El ex presidente surcoreano Yoon Suk Yeol se disculpó ante el público el viernes, un día después de ser condenado a cadena perpetua por liderar una insurrección.
En un comunicado difundido a través de sus abogados, el hombre de 65 años dijo que lamentaba haber causado “frustración y dificultades” al público con su decreto de ley marcial. Al mismo tiempo, afirmó que sus acciones estaban destinadas “sólo al país y al pueblo”.
Yoon también se presentó a sí mismo como una víctima política, calificando las acusaciones en su contra como una “ilusión” y diciendo a sus seguidores: “Nuestra lucha no ha terminado”.

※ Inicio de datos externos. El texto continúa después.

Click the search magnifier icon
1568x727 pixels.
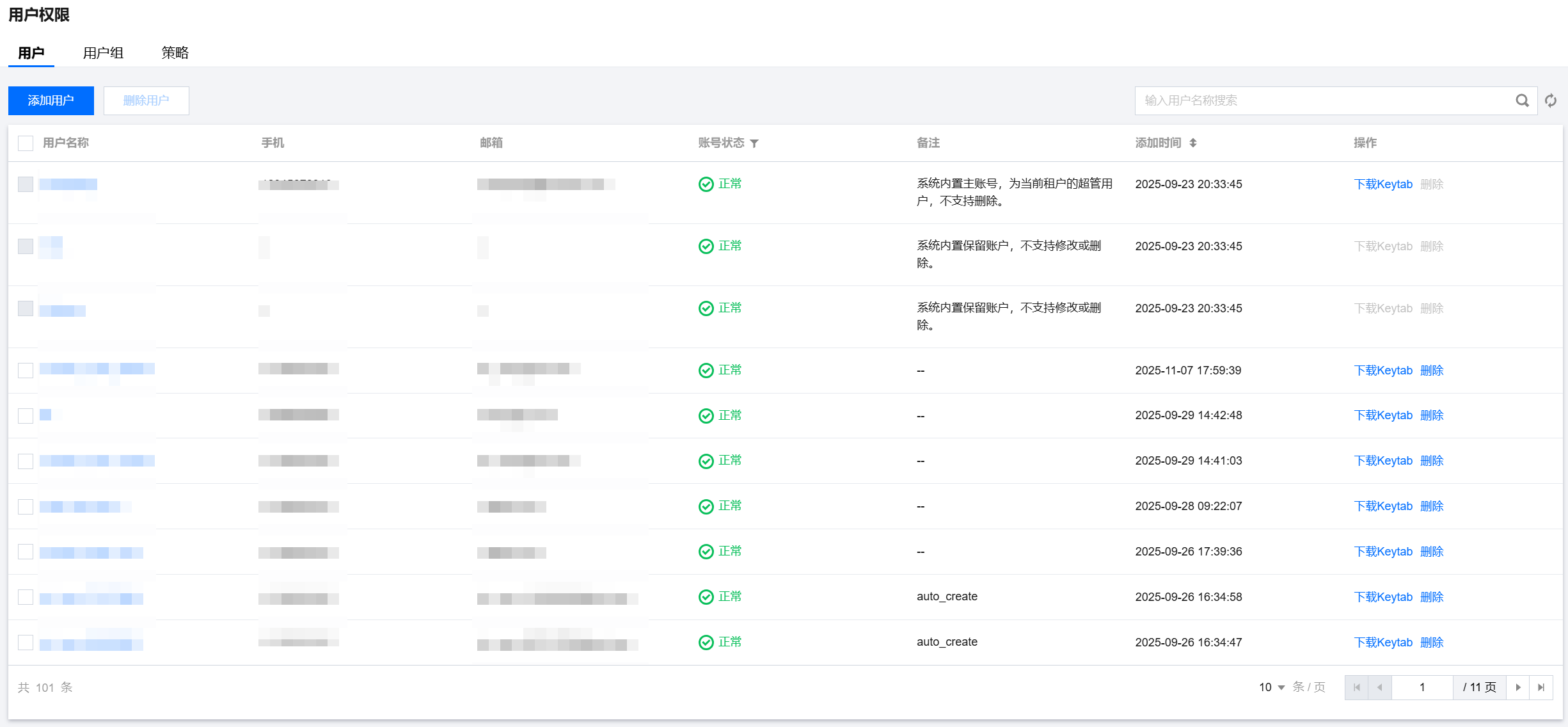tap(1522, 100)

El 3 de diciembre de 2024, Yoon declaró inesperadamente la ley marcial, lo que desencadenó la crisis constitucional más grave de Corea del Sur en décadas.
Justificó la medida sin precedentes diciendo que quería proteger el orden liberal del país de la oposición, que según él estaba siendo infiltrada por comunistas y simpatizantes de su hostil vecino Corea del Norte. Yoon no proporcionó pruebas de este reclamo.
El jueves, un tribunal declaró culpable al político conservador de liderar un levantamiento y lo condenó a cadena perpetua, dictaminando que al imponer la ley marcial había tratado de socavar la constitución democrática del país.
No está claro si Yoon apelará el veredicto.